R : L’Université n’est pas sans problème, mais beaucoup de progrès ont été accomplis. Le nombre de femmes occupant des postes menant à la permanence augmente, même s’il y a encore place à l’amélioration. Par ailleurs, il faut en moyenne six mois de plus à une femme qu’à un homme pour être promue au rang de professeur titulaire. Mon mandat consiste notamment à tâcher de comprendre pourquoi il en est ainsi. Y a-t-il des obstacles structurels? De nombreuses autres universités éprouvent les mêmes difficultés en ce qui concerne la titularisation. Je ne dirais pas que l’Université d’Ottawa est à la traîne : elle se situe dans la moyenne.

Q : Comment vous y prendrez-vous pour vous attaquer à cet enjeu important?

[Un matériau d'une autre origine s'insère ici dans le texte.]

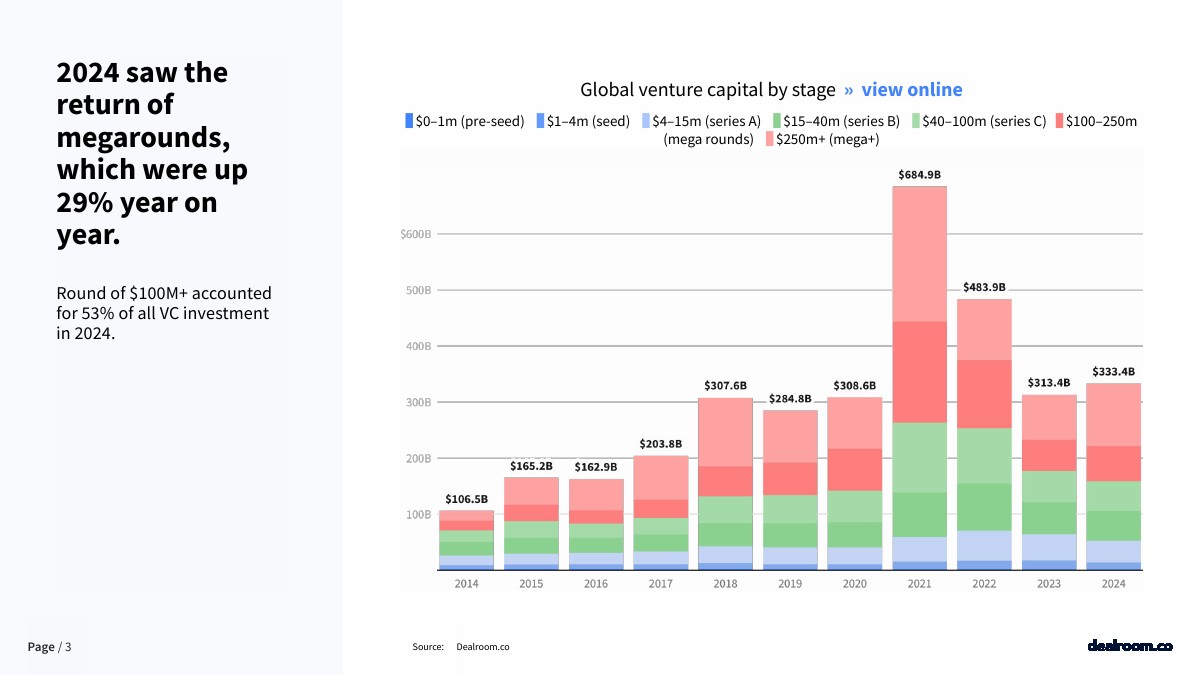Click the dealroom.co logo

coord(1129,646)
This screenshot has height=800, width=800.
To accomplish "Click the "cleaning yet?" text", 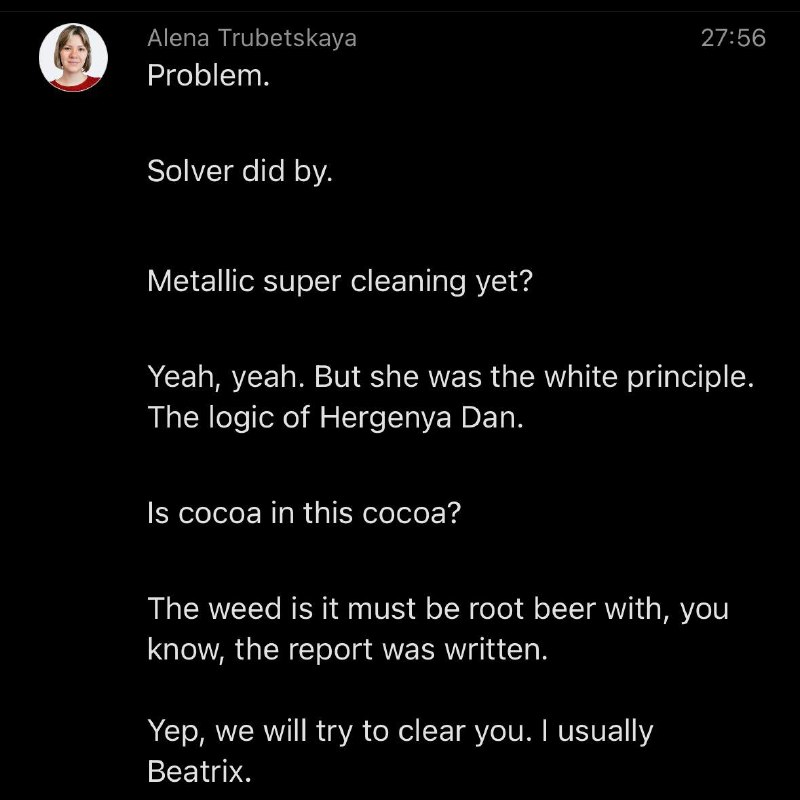I will point(441,282).
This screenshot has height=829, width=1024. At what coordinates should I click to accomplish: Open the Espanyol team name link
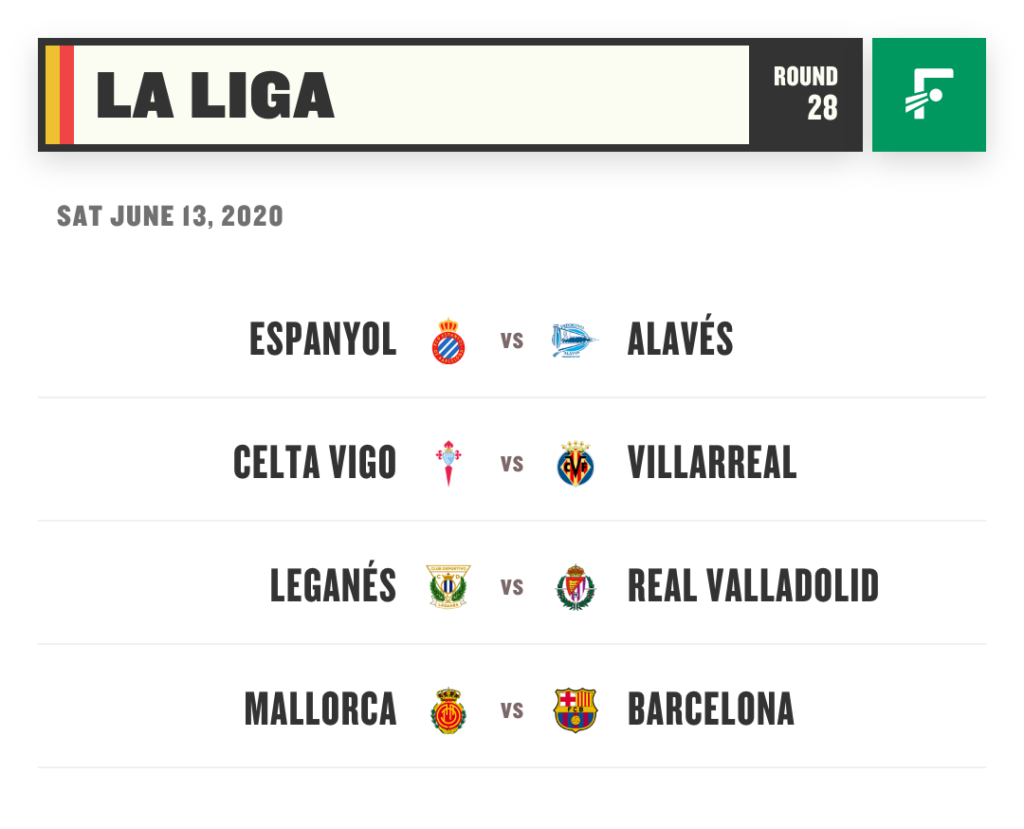tap(323, 340)
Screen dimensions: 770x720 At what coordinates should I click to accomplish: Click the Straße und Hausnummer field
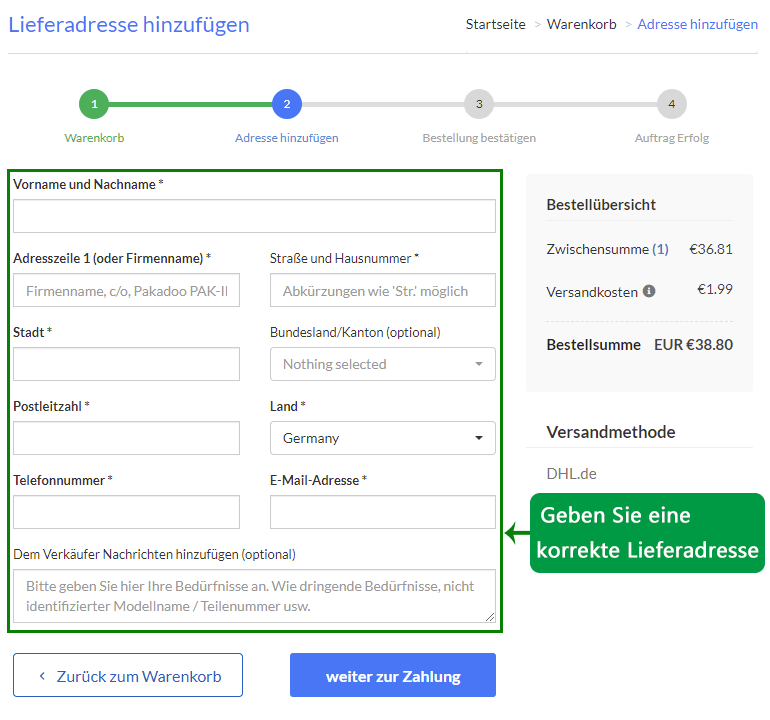coord(382,290)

R : La première étape de mon travail consistera à mettre sur pied un comité, réunissant idéalement des représentants de chaque faculté. Une autre priorité sera d’évaluer l’état actuel de la situation. Les données dont nous disposons actuellement remontent à 2008. À l’époque, seulement 36 %, environ, des membres de notre corps professoral étaient des femmes. On peut penser que les choses ont changé depuis. Je compte aussi organiser dans chaque faculté, vers le début de l’année prochaine, des groupes de discussion réunissant des professeurs des deux sexes, afin qu’ils puissent exprimer leurs préoccupations. Enfin, je souhaite recruter dans chaque faculté des alliés qui collaboreront avec moi.

Mon mandat porte au premier chef sur l’égalité des sexes. Cela dit, la célébration des différences et la reconnaissance de leur valeur pour notre milieu de travail sont également primordiales. Nos recherches montrent que plus les équipes de travail sont diversifiées, regroupant des personnes d’âge, de culture et de genre différents, plus elles sont productives. Je crois qu’un dialogue sur la diversité naîtra de nos discussions avec les membres du personnel enseignant.

Q : Comment la communauté universitaire a-t-elle réagi jusqu’à présent?

R : Lorsqu’Allan Rock a annoncé la création de mon poste, j’ai reçu près de 50 courriels de la part de collègues, dont certains que je ne connais même pas, qui me disaient à quel point cette initiative les réjouissait. Je sens donc de l’enthousiasme, et une volonté de travailler à l’amélioration de l’égalité entre les sexes et de la diversité. Si nous voulons rester concurrentiels sur le plan de la recherche et de l’enseignement, en offrant des chances égales aux meilleurs éléments, qu’ils soient hommes ou femmes, l’action de notre comité sera extrêmement importante.